Task brief
Please print every record below exactly as it reads.

(Data under study begins)

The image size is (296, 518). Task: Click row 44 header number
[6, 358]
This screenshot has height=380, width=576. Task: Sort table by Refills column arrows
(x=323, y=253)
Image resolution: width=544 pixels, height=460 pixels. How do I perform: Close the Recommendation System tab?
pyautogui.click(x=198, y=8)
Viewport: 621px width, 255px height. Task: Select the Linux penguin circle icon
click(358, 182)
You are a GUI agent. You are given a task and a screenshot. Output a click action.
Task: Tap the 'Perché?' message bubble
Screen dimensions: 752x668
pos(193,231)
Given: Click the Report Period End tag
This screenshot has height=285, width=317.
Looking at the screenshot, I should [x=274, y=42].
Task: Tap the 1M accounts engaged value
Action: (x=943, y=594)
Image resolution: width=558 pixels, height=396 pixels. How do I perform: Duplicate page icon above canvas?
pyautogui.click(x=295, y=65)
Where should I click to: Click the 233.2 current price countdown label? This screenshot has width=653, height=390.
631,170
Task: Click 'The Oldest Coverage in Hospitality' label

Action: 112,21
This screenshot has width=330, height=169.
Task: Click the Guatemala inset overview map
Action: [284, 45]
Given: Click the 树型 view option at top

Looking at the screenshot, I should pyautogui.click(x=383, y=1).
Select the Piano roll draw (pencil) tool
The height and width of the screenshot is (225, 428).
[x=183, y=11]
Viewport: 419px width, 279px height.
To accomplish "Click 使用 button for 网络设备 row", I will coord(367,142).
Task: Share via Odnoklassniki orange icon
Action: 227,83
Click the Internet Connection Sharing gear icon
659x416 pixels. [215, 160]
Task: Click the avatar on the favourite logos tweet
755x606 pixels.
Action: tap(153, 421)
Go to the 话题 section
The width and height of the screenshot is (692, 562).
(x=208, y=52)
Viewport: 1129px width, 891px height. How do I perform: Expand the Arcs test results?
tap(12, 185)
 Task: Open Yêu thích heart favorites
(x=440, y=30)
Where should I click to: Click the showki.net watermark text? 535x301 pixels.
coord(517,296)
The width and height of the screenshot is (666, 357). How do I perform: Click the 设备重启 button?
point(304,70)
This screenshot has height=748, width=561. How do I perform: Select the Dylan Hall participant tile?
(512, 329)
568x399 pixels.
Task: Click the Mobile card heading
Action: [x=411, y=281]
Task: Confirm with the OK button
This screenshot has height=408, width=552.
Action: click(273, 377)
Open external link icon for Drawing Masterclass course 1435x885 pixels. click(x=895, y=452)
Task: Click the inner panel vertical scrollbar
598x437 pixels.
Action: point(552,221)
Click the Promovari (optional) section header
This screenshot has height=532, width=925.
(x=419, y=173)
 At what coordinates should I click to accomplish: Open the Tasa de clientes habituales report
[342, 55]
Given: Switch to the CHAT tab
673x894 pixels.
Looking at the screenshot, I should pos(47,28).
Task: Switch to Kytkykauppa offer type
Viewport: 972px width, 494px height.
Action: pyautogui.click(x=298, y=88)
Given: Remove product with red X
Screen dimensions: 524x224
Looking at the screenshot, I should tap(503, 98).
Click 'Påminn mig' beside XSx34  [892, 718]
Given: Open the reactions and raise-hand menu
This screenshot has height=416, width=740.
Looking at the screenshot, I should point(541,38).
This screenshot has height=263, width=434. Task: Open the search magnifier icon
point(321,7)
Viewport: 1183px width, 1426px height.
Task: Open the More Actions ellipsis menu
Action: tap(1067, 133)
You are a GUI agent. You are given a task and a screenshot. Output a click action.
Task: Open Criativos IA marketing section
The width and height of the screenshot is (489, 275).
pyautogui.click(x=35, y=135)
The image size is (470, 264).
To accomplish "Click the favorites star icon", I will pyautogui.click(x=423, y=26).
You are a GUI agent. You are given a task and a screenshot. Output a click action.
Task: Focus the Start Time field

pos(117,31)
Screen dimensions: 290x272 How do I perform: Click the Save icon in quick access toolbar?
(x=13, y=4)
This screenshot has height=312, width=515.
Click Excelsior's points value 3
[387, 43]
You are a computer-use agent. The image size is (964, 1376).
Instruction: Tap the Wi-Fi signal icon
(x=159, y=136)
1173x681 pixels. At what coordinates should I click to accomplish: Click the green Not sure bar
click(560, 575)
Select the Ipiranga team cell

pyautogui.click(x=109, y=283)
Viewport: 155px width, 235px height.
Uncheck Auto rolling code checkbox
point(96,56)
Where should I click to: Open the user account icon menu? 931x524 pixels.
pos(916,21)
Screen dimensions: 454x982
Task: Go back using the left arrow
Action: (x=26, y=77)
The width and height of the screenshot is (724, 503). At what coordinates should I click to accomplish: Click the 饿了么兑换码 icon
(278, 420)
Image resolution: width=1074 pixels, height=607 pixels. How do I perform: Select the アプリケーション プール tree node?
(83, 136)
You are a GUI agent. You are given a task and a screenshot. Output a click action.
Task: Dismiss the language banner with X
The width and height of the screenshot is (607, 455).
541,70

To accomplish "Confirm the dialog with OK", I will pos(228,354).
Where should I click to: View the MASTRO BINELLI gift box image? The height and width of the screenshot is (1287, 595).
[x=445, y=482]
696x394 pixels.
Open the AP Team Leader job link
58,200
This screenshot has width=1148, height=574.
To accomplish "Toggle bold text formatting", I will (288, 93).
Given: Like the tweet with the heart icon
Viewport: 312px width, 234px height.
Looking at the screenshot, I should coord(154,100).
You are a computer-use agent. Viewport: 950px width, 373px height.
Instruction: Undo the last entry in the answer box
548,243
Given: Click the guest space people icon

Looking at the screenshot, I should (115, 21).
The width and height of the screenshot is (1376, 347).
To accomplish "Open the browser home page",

(Data under study ends)

Exercise solution
The image size is (296, 518). Task: Click row 44 header number
[6, 358]
This screenshot has height=380, width=576. Task: Sort table by Refills column arrows
(x=323, y=253)
Image resolution: width=544 pixels, height=460 pixels. How do I perform: Close the Recommendation System tab?
pyautogui.click(x=198, y=8)
Viewport: 621px width, 255px height. Task: Select the Linux penguin circle icon
click(358, 182)
You are a GUI agent. You are given a task and a screenshot. Output a click action.
Task: Tap the 'Perché?' message bubble
Screen dimensions: 752x668
pos(193,231)
Given: Click the Report Period End tag
This screenshot has height=285, width=317.
Looking at the screenshot, I should [x=274, y=42].
Task: Tap the 1M accounts engaged value
Action: (x=943, y=594)
Image resolution: width=558 pixels, height=396 pixels. How do I perform: Duplicate page icon above canvas?
pyautogui.click(x=295, y=65)
Where should I click to: Click the 233.2 current price countdown label? This screenshot has width=653, height=390.
631,170
Task: Click 'The Oldest Coverage in Hospitality' label

Action: 112,21
This screenshot has width=330, height=169.
Task: Click the Guatemala inset overview map
Action: [284, 45]
Given: Click the 树型 view option at top

Looking at the screenshot, I should pyautogui.click(x=383, y=1).
Select the Piano roll draw (pencil) tool
The height and width of the screenshot is (225, 428).
[x=183, y=11]
Viewport: 419px width, 279px height.
To accomplish "Click 使用 button for 网络设备 row", I will coord(367,142).
Task: Share via Odnoklassniki orange icon
Action: 227,83
Click the Internet Connection Sharing gear icon
659x416 pixels. [215, 160]
Task: Click the avatar on the favourite logos tweet
755x606 pixels.
Action: tap(153, 421)
Go to the 话题 section
The width and height of the screenshot is (692, 562).
(x=208, y=52)
Viewport: 1129px width, 891px height. How do I perform: Expand the Arcs test results?
tap(12, 185)
 Task: Open Yêu thích heart favorites
(x=440, y=30)
Where should I click to: Click the showki.net watermark text? 535x301 pixels.
coord(517,296)
The width and height of the screenshot is (666, 357). How do I perform: Click the 设备重启 button?
point(304,70)
This screenshot has height=748, width=561. How do I perform: Select the Dylan Hall participant tile?
(512, 329)
568x399 pixels.
Task: Click the Mobile card heading
Action: [x=411, y=281]
Task: Confirm with the OK button
This screenshot has height=408, width=552.
Action: click(273, 377)
Open external link icon for Drawing Masterclass course 1435x885 pixels. click(x=895, y=452)
Task: Click the inner panel vertical scrollbar
598x437 pixels.
Action: point(552,221)
Click the Promovari (optional) section header
This screenshot has height=532, width=925.
(x=419, y=173)
 At what coordinates should I click to accomplish: Open the Tasa de clientes habituales report
[342, 55]
Given: Switch to the CHAT tab
673x894 pixels.
Looking at the screenshot, I should pos(47,28).
Task: Switch to Kytkykauppa offer type
Viewport: 972px width, 494px height.
Action: pyautogui.click(x=298, y=88)
Given: Remove product with red X
Screen dimensions: 524x224
Looking at the screenshot, I should tap(503, 98).
Click 'Påminn mig' beside XSx34  [892, 718]
Given: Open the reactions and raise-hand menu
This screenshot has height=416, width=740.
Looking at the screenshot, I should point(541,38).
This screenshot has height=263, width=434. Task: Open the search magnifier icon
point(321,7)
Viewport: 1183px width, 1426px height.
Task: Open the More Actions ellipsis menu
Action: tap(1067, 133)
You are a GUI agent. You are given a task and a screenshot. Output a click action.
Task: Open Criativos IA marketing section
The width and height of the screenshot is (489, 275).
pyautogui.click(x=35, y=135)
The image size is (470, 264).
To accomplish "Click the favorites star icon", I will pyautogui.click(x=423, y=26).
You are a GUI agent. You are given a task and a screenshot. Output a click action.
Task: Focus the Start Time field

pos(117,31)
Screen dimensions: 290x272 How do I perform: Click the Save icon in quick access toolbar?
(x=13, y=4)
This screenshot has height=312, width=515.
Click Excelsior's points value 3
[387, 43]
You are a computer-use agent. The image size is (964, 1376).
Instruction: Tap the Wi-Fi signal icon
(x=159, y=136)
1173x681 pixels. At what coordinates should I click to accomplish: Click the green Not sure bar
click(560, 575)
Select the Ipiranga team cell

pyautogui.click(x=109, y=283)
Viewport: 155px width, 235px height.
Uncheck Auto rolling code checkbox
point(96,56)
Where should I click to: Open the user account icon menu? 931x524 pixels.
pos(916,21)
Screen dimensions: 454x982
Task: Go back using the left arrow
Action: (x=26, y=77)
The width and height of the screenshot is (724, 503). At what coordinates should I click to accomplish: Click the 饿了么兑换码 icon
(278, 420)
Image resolution: width=1074 pixels, height=607 pixels. How do I perform: Select the アプリケーション プール tree node?
(83, 136)
You are a GUI agent. You are given a task and a screenshot. Output a click action.
Task: Dismiss the language banner with X
The width and height of the screenshot is (607, 455).
541,70

To accomplish "Confirm the dialog with OK", I will pos(228,354).
Where should I click to: View the MASTRO BINELLI gift box image? The height and width of the screenshot is (1287, 595).
[x=445, y=482]
696x394 pixels.
Open the AP Team Leader job link
58,200
This screenshot has width=1148, height=574.
To accomplish "Toggle bold text formatting", I will (288, 93).
Given: Like the tweet with the heart icon
Viewport: 312px width, 234px height.
Looking at the screenshot, I should coord(154,100).
You are a computer-use agent. Viewport: 950px width, 373px height.
Instruction: Undo the last entry in the answer box
548,243
Given: Click the guest space people icon

Looking at the screenshot, I should (115, 21).
The width and height of the screenshot is (1376, 347).
To accomplish "Open the browser home page",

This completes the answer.